C#基于模式生成随机字符串 [英] c# generate random string based on pattern
问题描述
我想基于模式做一个简单的字符串生成。
我的想法是使用Regex做简单的替换。
我开始使用简单的方法:
I'm trying to do a simple string generation based on pattern.
My idea was to use Regex to do simple replace.
I've started with simple method:
private static string parseTemplate(string template)
{
return Regex.Replace(template, @"(\[d)((:)?([\d]+)?)\]", RandomDigit());
}
private static string RandomDigit()
{
Random r = new Random();
return r.Next(0, 9).ToString();
}
现在这是替换 d>
, [d:3]
与应该是随机数字。
不幸的是,例如如果我把 test [d] [d] [d:3]
我的方法将返回 test 222
。
我想在每个地方获得不同的数字,例如 test 361
。
What this does for now is replacing groups like [d]
, [d:3]
with what supposed to be random digit.
Unfortunately every group is replaced with the same digit, for example if I put test [d][d][d:3]
my method will return test 222
.
I would like to get different digit in every place, like test 361
.
第二个问题我有办法处理长度:
Second problem I have is way to handle length:
现在我必须指定 [d]
我想要的每个数字,但更容易指定 [d:3]
并获得相同的输出。
right now I must specify [d]
for every digit I want, but it would be easier to specify [d:3]
and get the same output.
我知道有一个名为费用的项目,但我想在没有此项目的情况下这样做库
I know that there is a project called Fare, but I would like to do this without this library
现在我只搜索 [d]
将不会有问题添加其他组,例如: [s]
用于特殊字符或任何其他类型的模式。
For now I only search for [d]
, but is this method will work fine there won't be a problem to add other groups for example: [s]
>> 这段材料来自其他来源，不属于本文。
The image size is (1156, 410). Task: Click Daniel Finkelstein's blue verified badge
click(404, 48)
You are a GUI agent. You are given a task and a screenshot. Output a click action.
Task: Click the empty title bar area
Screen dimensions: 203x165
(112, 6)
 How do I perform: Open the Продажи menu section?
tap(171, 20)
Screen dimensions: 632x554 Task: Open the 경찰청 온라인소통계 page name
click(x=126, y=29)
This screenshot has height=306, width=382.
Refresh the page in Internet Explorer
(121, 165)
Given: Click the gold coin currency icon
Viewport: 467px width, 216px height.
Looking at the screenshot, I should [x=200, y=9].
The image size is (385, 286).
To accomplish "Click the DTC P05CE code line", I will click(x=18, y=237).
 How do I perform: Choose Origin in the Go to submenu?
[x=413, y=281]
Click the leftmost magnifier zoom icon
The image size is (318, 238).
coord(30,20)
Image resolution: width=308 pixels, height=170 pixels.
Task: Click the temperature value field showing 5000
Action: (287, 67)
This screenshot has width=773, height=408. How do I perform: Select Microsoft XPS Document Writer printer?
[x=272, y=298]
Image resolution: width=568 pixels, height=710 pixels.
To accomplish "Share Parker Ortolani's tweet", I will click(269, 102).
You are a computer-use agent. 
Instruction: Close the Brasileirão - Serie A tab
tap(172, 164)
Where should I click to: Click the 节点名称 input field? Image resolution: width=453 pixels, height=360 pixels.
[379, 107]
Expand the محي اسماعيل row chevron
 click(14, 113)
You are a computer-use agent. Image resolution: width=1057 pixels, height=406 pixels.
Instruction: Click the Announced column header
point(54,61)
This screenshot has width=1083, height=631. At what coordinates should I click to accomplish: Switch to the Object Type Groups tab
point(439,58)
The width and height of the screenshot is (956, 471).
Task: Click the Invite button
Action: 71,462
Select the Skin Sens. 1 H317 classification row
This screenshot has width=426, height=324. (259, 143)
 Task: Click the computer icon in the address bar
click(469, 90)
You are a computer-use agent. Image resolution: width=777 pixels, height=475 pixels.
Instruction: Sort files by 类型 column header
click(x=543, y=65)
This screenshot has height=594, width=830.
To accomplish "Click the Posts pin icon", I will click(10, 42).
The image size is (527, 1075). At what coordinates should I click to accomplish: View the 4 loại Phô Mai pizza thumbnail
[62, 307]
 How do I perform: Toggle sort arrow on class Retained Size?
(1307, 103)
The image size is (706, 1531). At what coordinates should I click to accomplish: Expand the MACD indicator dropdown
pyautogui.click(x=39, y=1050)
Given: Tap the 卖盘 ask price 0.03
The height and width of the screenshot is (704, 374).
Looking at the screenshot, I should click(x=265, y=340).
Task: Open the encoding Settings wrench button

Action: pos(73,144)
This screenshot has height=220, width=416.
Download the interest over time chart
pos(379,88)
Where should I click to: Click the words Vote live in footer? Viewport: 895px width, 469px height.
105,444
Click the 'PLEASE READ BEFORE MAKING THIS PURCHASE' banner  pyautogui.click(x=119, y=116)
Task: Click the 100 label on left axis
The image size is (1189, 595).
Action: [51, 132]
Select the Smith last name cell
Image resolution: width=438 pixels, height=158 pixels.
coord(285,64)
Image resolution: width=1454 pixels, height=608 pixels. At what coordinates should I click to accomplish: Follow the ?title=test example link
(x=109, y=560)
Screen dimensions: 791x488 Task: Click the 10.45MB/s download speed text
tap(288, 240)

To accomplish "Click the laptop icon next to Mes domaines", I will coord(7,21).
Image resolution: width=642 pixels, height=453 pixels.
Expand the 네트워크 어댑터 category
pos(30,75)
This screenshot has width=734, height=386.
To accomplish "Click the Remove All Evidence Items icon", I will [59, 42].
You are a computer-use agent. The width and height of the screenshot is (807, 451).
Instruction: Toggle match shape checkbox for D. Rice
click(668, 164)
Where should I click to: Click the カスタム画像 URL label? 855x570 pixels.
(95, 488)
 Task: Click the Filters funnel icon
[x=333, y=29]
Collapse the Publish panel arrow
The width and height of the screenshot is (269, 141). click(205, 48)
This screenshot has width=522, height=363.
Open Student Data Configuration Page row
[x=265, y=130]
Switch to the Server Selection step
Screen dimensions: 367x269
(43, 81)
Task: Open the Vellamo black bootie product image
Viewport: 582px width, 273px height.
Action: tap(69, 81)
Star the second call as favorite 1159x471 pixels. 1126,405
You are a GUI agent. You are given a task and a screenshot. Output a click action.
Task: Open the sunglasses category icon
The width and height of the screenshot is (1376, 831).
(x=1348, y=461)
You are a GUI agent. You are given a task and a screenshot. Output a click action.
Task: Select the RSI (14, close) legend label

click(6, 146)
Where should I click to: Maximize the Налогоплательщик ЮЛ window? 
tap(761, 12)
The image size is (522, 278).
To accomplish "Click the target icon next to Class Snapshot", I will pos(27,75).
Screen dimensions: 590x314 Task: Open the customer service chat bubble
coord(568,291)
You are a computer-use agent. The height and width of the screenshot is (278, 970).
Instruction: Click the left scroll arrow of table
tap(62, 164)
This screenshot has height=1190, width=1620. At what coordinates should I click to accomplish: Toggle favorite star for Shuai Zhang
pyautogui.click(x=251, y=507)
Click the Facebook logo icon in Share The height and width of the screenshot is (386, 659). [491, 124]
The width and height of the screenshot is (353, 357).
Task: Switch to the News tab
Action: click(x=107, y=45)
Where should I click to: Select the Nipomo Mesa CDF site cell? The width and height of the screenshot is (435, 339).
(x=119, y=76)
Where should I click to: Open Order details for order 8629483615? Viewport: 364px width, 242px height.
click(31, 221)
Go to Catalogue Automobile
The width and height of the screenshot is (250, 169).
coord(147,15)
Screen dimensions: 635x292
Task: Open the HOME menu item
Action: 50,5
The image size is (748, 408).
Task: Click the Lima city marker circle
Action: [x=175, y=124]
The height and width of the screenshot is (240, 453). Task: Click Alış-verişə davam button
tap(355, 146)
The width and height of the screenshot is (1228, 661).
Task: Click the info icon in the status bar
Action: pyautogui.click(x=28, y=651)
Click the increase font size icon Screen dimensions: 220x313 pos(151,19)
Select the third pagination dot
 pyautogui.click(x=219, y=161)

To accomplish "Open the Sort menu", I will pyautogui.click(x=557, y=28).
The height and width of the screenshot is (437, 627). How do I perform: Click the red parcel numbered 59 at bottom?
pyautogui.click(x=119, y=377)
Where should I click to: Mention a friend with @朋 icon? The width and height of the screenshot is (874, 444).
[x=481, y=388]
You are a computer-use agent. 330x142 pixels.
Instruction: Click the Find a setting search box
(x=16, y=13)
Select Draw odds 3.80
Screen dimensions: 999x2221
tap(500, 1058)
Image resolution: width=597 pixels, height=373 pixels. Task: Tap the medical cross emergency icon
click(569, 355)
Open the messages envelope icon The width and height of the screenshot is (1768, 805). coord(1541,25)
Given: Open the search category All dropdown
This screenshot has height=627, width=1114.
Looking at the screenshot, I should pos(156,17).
for special characters or any other type of patters.
Edit1
根据建议,我将Random改为了一个静态变量,如下:
As it was suggested I changed Random to a static variable like so:
private static string parseTemplate(string template)
{
return Regex.Replace(template, @"(\[d)((:)?([\d]+)?)\]", RandomDigit());
}
private static Random r = new Random();
private static string RandomDigit()
{
return r.Next(0, 9).ToString();
}
Problem is that when I call my code like so:
Console.WriteLine(parseTemplate("test [d:2][d:][d]"));
Console.WriteLine(parseTemplate("test [d:2][d:][d]"));
我得到这样的输出
test 222
test 555
(例如):
test 265
test 962
我认为这个问题是 Regex.Replace
,它调用我的 RandomDigit
只有一次。
I think that problem is with Regex.Replace
which calls my RandomDigit
only once.
推荐答案
Assumnig [d:3]
表示三个随机数字,以下 MatchEvaluator
使用长度(从组4读取)生成随机数字字符串:
Assumnig [d:3]
means "three random digits", the following MatchEvaluator
uses the length (read from group 4) to generate a random digit string:
static string ReplaceSingleMatch(Match m)
{
int length;
if (!int.TryParse(m.Groups[1].Value, out length))
length = 1;
char[] chars = new char[length];
for (int i = 0; i < chars.Length; i++)
chars[i] = RandomDigit()[0];
return new string(chars);
}
然后可以按如下方式调用:
You can then call this as follows:
private static string parseTemplate(string template)
{
return Regex.Replace(template, @"\[d(?::(\d+))?\]", ReplaceSingleMatch);
}
您可能需要更改 RandomDigit
返回单个 char
而不是字符串,或者返回 int
并返回多个字符。
You might want to then change RandomDigit
to return a single char
rather than a string, or to take an int
and return multiple characters.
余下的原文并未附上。